PAH therapy reverses blood vessel remodeling in preclinical model
Effects of CS014 provide 'very good basis' to target disease: Scientists
Cereno Scientific’s investigational therapy CS014 was found to reverse remodeling, meaning alterations in structure and arrangement, of pulmonary arteries in a preclinical model of pulmonary arterial hypertension (PAH).
According to the company, the new preclinical data “provide the most compelling evidence to date that CS014 offers a disease modifying approach to PAH and related pulmonary vascular diseases by robustly reversing pulmonary pathological [disease-causing] vascular remodeling and fibrosis,” or tissue thickening and scarring.
The preclinical model exhibits many features of PAH, including pulmonary vascular remodeling and fibrosis, per Cereno.
“The CS014 effects in the preclinical model are impressive and give us a very good basis to target diseases of vascular remodeling and fibrosis in future clinical trials,” Nicholas Oakes, PhD, Cereno’s head of preclinical development, said in a company press release.
Further details and results will be disclosed in a future scientific publication, the company said.
CS014 now being tested in Phase 1 clinical trial
PAH is characterized by the narrowing of the pulmonary arteries — the blood vessels that supply the lungs. Such narrowing restricts blood flow and increases blood pressure, potentially leading to right heart failure. Arterial narrowing occurs as a result of pulmonary vascular remodeling, a process that involves the uncontrolled growth of smooth muscle cells that progressively thicken the arterial walls.
CS014 works as an epigenetic modulator, meaning it makes changes to how genes are read, but not to the DNA sequence itself. It’s designed to block histone deacetylase (HDAC), a class of enzymes that make DNA less accessible for the production of proteins.
The therapy is being developed to prevent thrombosis — when blood clots block veins or arteries — without increasing the risk of bleeding. According to Cereno, additional benefits are expected, including less inflammation, fibrosis, and vascular remodeling, as well as lower blood pressure.
Besides a dose-dependent reversal of vascular remodeling in the lung, the results seen in the preclinical model included statistically significant reductions in small artery vessel occlusion, less fibrosis, and smaller plexiform lesions. These lesions are a PAH hallmark characterized by complex blood vessel formations originating from remodeled pulmonary arteries.

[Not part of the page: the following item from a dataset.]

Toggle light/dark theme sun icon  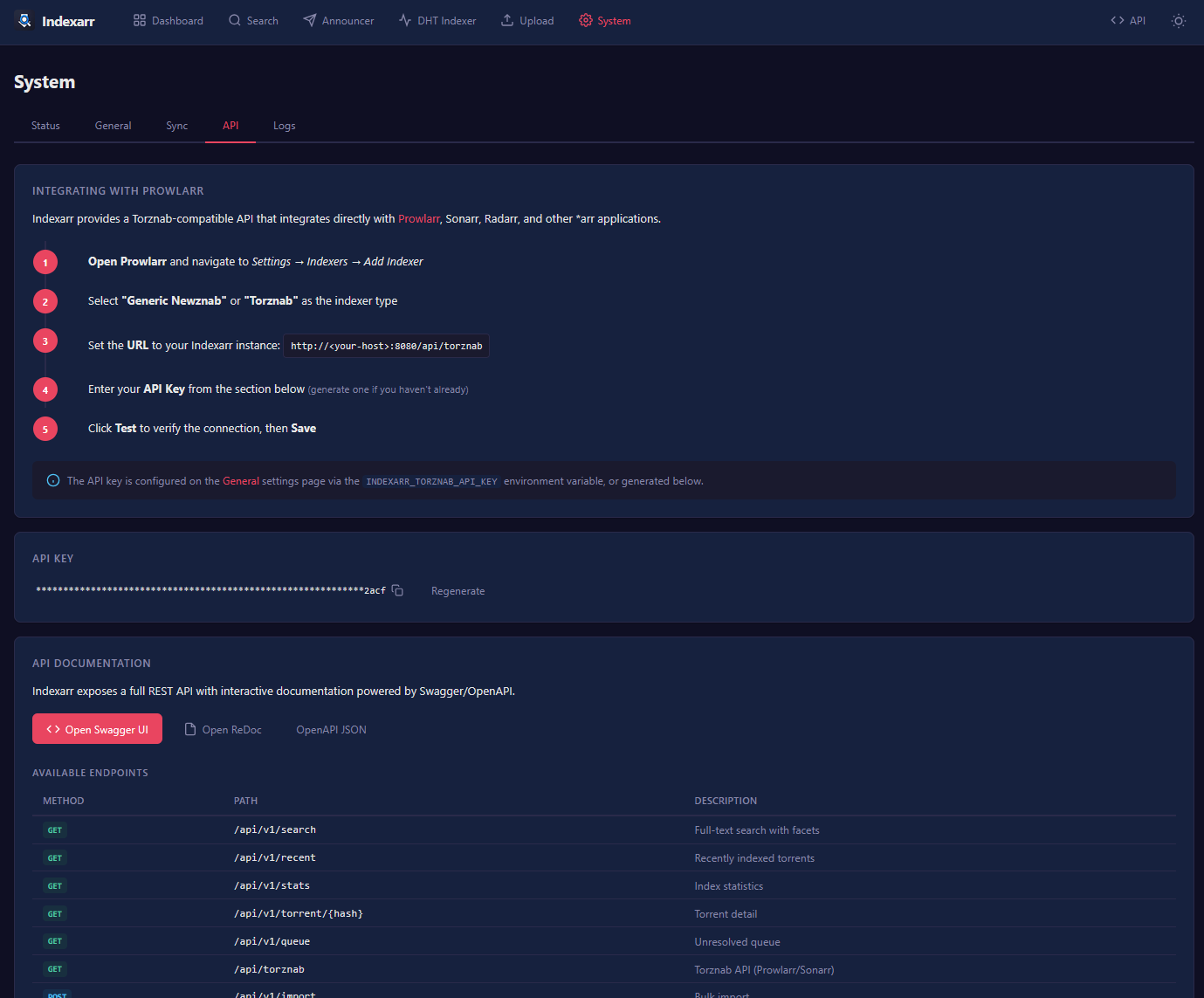pyautogui.click(x=1178, y=20)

The results suggest that CS014 may be a disease-modifying therapy for PAH, according to Cereno.
A Phase 1 clinical trial testing the therapy’s safety, tolerability, and pharmacological properties started dosing patients in June. The trial will have two parts, with part one assessing the safety, tolerability and pharmacological profile of single ascending oral doses of CS014. Part two will explore the treatment candidate’s safety, tolerability, and pharmacology following multiple ascending doses given over seven days.
Results of the study are expected in approximately one year.

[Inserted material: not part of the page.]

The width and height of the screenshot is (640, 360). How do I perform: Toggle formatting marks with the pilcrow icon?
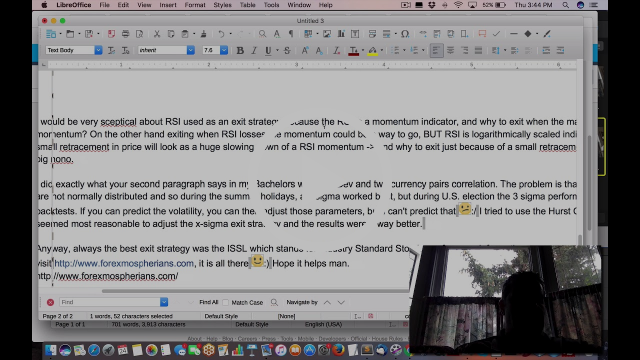pos(291,34)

“I am happy to share progress in our HDAC inhibitor program, adding to the plethora of evidence supporting the concept of HDAC inhibition and epigenetic modulation as relevant approaches for disease modifying therapies in cardiovascular diseases,” said Sten R. Sörensen, CEO of Cereno.

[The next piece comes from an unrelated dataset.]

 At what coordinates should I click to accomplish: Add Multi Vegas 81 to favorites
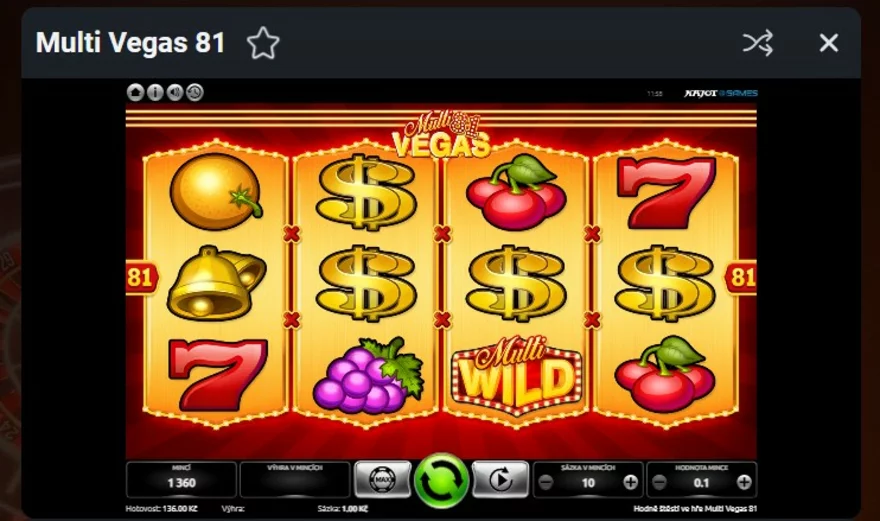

The company is also developing another HDAC inhibitor, CS1, a reformulation of an antiseizure medication that also works as an epigenetic modulator. CS1 is undergoing a Phase 2 trial (NCT05224531) involving about 30 people. Preliminary results from the first participant who completed the study were positive, with reduced pulmonary hypertension and improved cardiac output — the amount of blood pumped by the heart — and physical function. Top-line data from that study are expected soon.